### Exercise
Please repeat the records exactly. The pictures are to be left out.

━━━━━━

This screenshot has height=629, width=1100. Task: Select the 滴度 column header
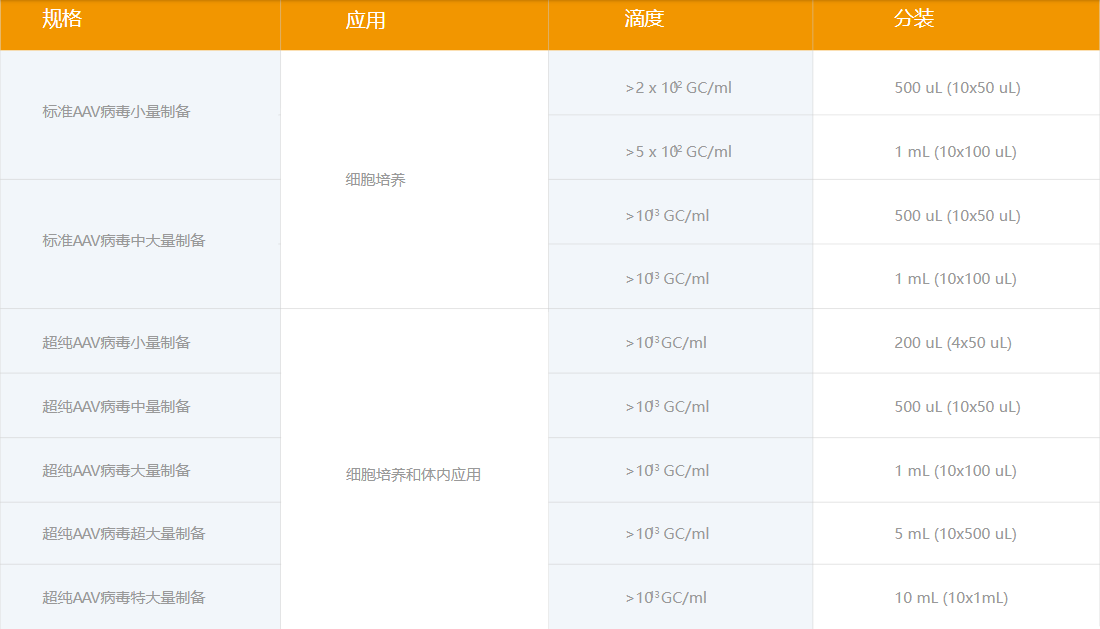point(644,20)
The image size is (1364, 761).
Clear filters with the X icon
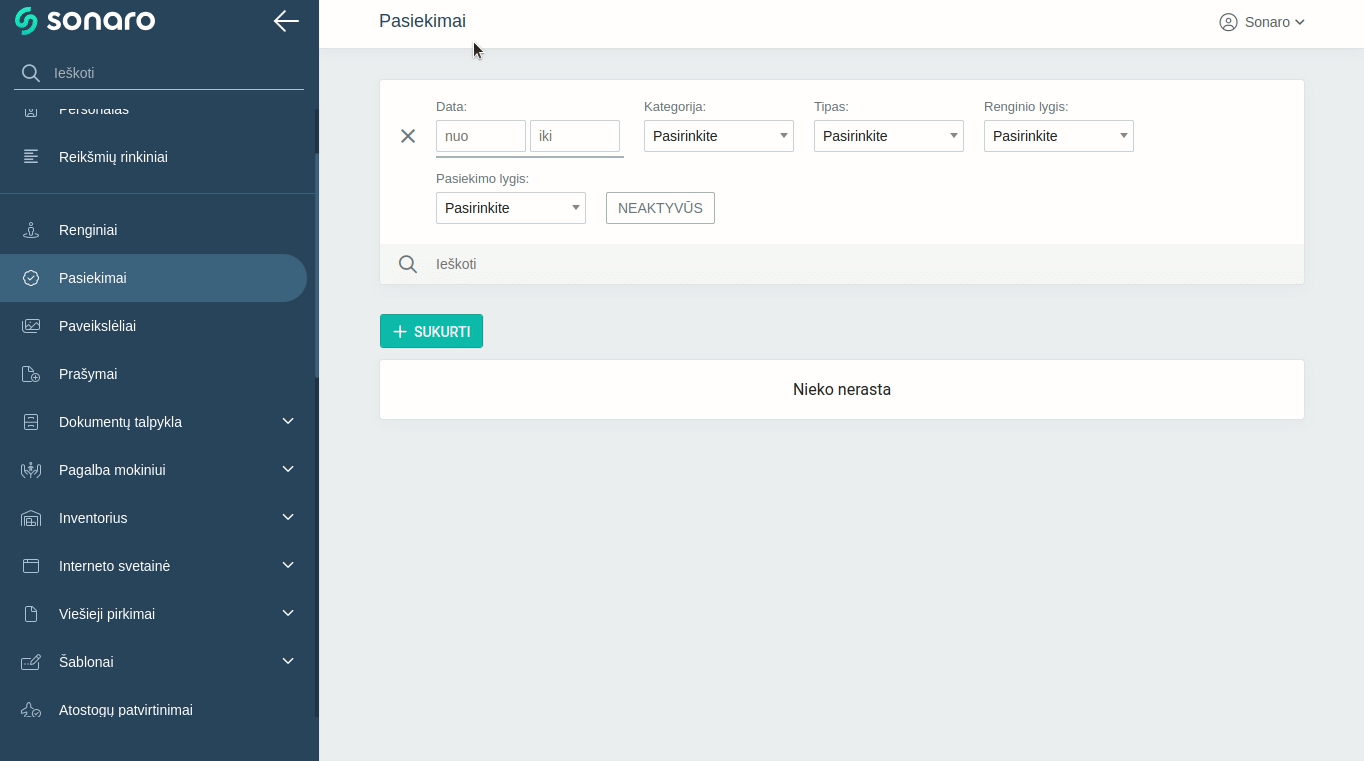[x=408, y=136]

━━━━━━

### Answer box
This screenshot has height=629, width=1100. Task: Select the 滴度 column header
point(644,20)
The image size is (1364, 761).
Clear filters with the X icon
[x=408, y=136]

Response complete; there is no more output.